Outside, lightning fractured the sky, illuminating the apartment in sudden, stark relief. For a split second, she saw everything clearly: the half-empty wine glass from dinner alone, the unread text message from David that had been glowing on her phone for two hours, the way she'd learned to spy on everyone else to avoid looking at herself.
The cat purred, his warmth seeping into her wrist, grounding her. She'd adopted him after David had moved out—his attempt to "find himself" in Santa Fe. That was six months ago. They still spoke every Sunday, careful conversations that danced around the elephant in the room: that they'd become strangers who happened to share a mortgage and history.
Another flash of lightning, closer this time. The thunder followed immediately, shaking the windows. Maya's phone lit up with a notification: the monitoring software she'd installed on David's phone during a paranoid moment three years ago. He was at a restaurant. With someone.

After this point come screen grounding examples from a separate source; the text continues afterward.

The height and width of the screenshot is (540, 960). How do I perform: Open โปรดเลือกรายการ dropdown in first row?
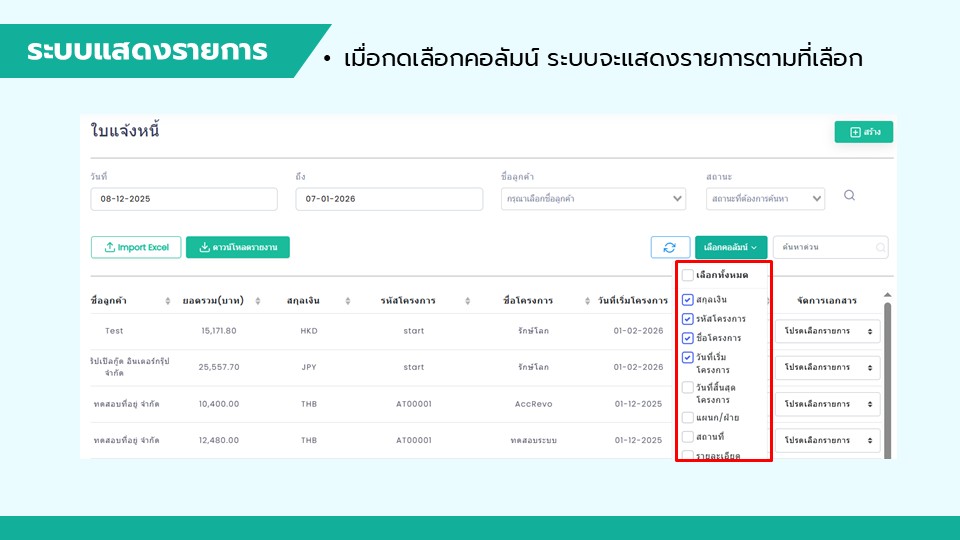[x=827, y=331]
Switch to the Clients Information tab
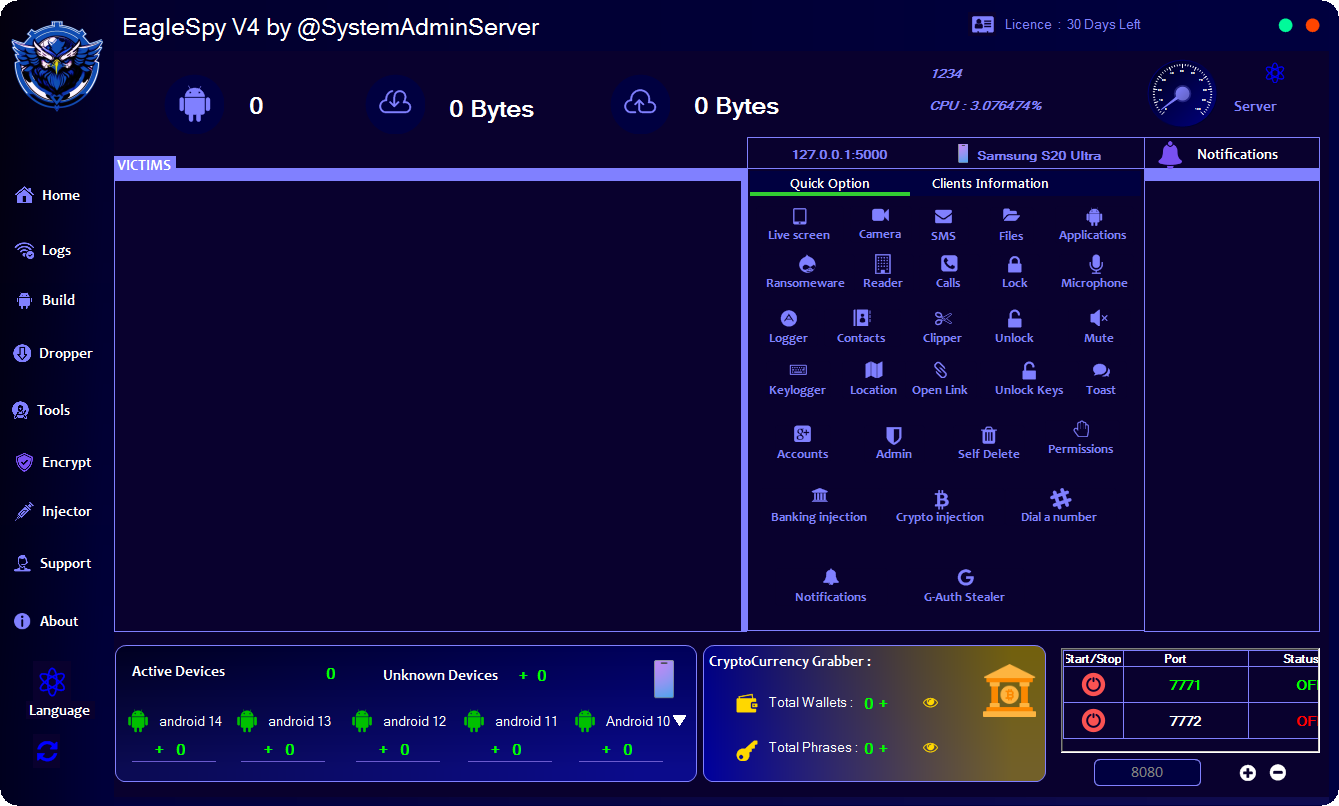This screenshot has width=1339, height=806. (990, 183)
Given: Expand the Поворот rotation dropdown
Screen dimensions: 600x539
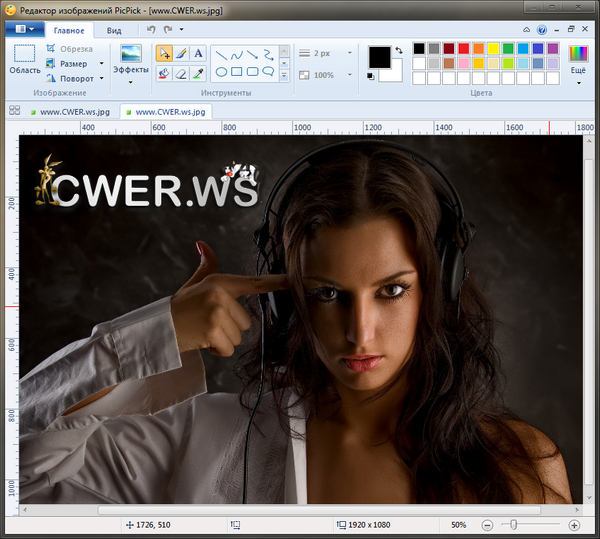Looking at the screenshot, I should [101, 78].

Her fingers hovered over the screen. She could track his location, pull security footage, piece together who he was with and whether their hands touched across the table. She was a spy, after all. It's what she did.
Barnaby stood, stretched, and knocked the phone onto the floor with deliberate precision. Then he walked to the window and meowed at his own reflection—cocky, unashamed, entirely himself.
Maya laughed, the sound rusty in her throat. The cat was right. Some things weren't meant to be seen, only felt. She left the phone on the floor, gathered the surveillance photos, and dropped them in the shredder. The lightning flashed again, but this time she didn't look away.